When a mass moving with some velocity collides with the door and sticks to it after collision, the door gets a torque and starts rotating, keeping the angular momentum constant only along the hinge. What I'm not getting is what kind of forces are acting through the hinge. Are they normal reaction forces? Are they external? Can I say the hinge force is internal if I consider the hinge, door, and the mass to be a system? Can the angular momentum be conserved if the hinge, door, and the mass are considered as a system instead of taking only the door and the particle as the system?
2 Answers
what kind of forces are acting through the hinge. Are they normal reaction forces
Yes. Normal forces hold up the door and hold it in as well, so it doesn't fall off.
Are they external? Can I say the hinge force is internal if I consider the hinge, door, and the mass to be a system?
Yes, then those normal forces i just mentioned that come from the hinge are internal. But the wall holds on to the hinge, so you still have external forces there. You will never get rid of them unless you include the whole earth in the system.
Can the angular momentum be conserved if the hinge, door, and the mass are considered as a system instead of taking only the door and the particle as the system?
Yes, but it doesn't matter. The external forces at the hinge are there and you can't get of them. But the lucky thing about angular momentum is that it is based on torques - which are based on distances from the rotational centre.
So, if you choose the rotation axis to be that hinge, then even though those external hinge normal forces are still present, they cause no torques. Their distances to that rotation centre are zero. Angular momentum conservation then is still usable, because no external torques are acting, even though some external forces are present.
So, in general:
- Linear momentum conservation is usable when there are no external forces, and
- angular momentum conservation is usable when there are no external torques.
1) The hinge applies a centripetal force, which keeps the door from flying off (laterally).
2) By normal reaction force do mean Newton's Law: equal and opposite force? The door pulls on the hinge and the hinge pulls on the door. Equal and opposite.

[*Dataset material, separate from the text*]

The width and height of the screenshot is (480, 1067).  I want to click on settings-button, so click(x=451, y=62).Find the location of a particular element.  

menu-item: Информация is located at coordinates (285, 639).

Conservation laws depend on what you call your system. If your system is everything, then energy, momentum and angular momentum are conserved.

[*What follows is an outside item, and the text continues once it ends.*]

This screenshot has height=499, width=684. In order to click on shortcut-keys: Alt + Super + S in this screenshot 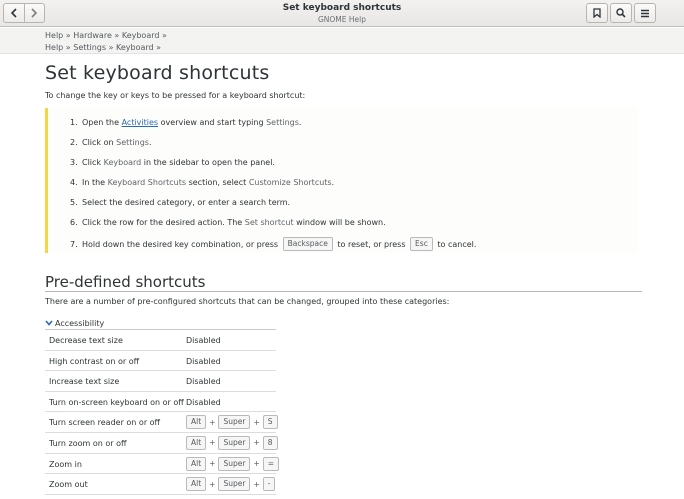, I will do `click(232, 422)`.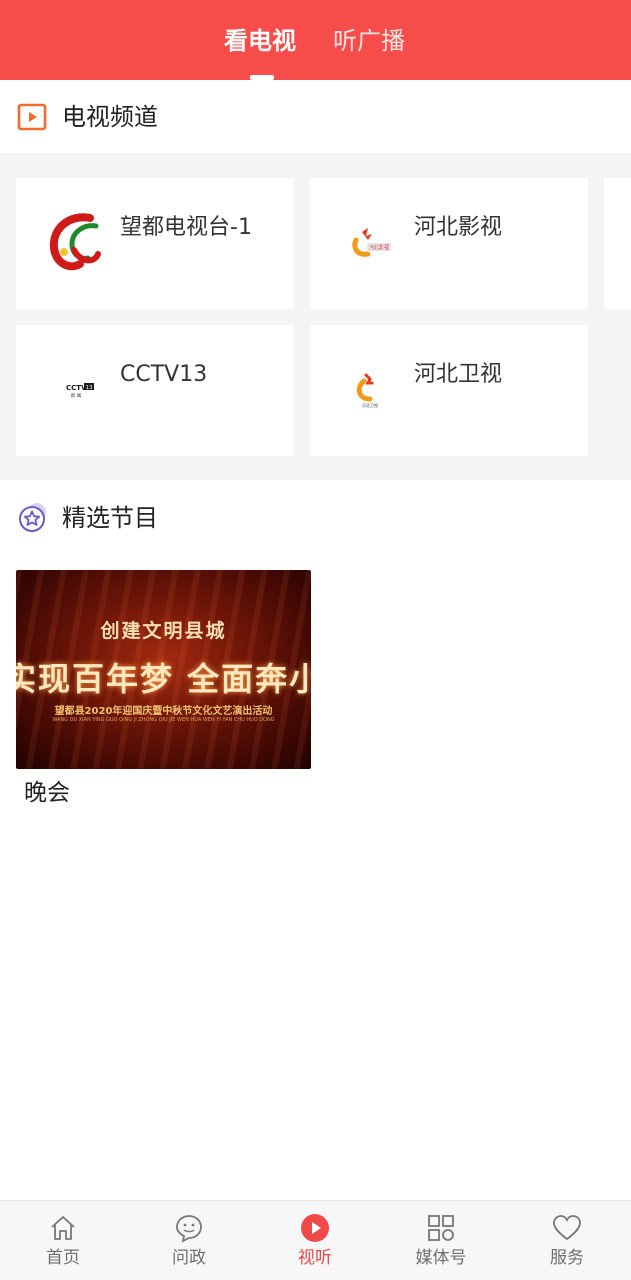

If your system "lives" in a external gravitational field then:
i) Energy is conserved (because the system is time independent), and energy gets exchanged between kinetic and potential energy.
ii) Momentum is not conserved (because it's NOT translation invariant): Potential energy is a function of height. Particles with zero net force (that is, in free fall), do not have constant vertical momentum. Their horizontal momentum is conserved, because the system is invariant under horizontal translations.
iii) Angular momentum is not conserved (because space is not isotropic): there is a preferred direction (up/down). Example: a precessing top.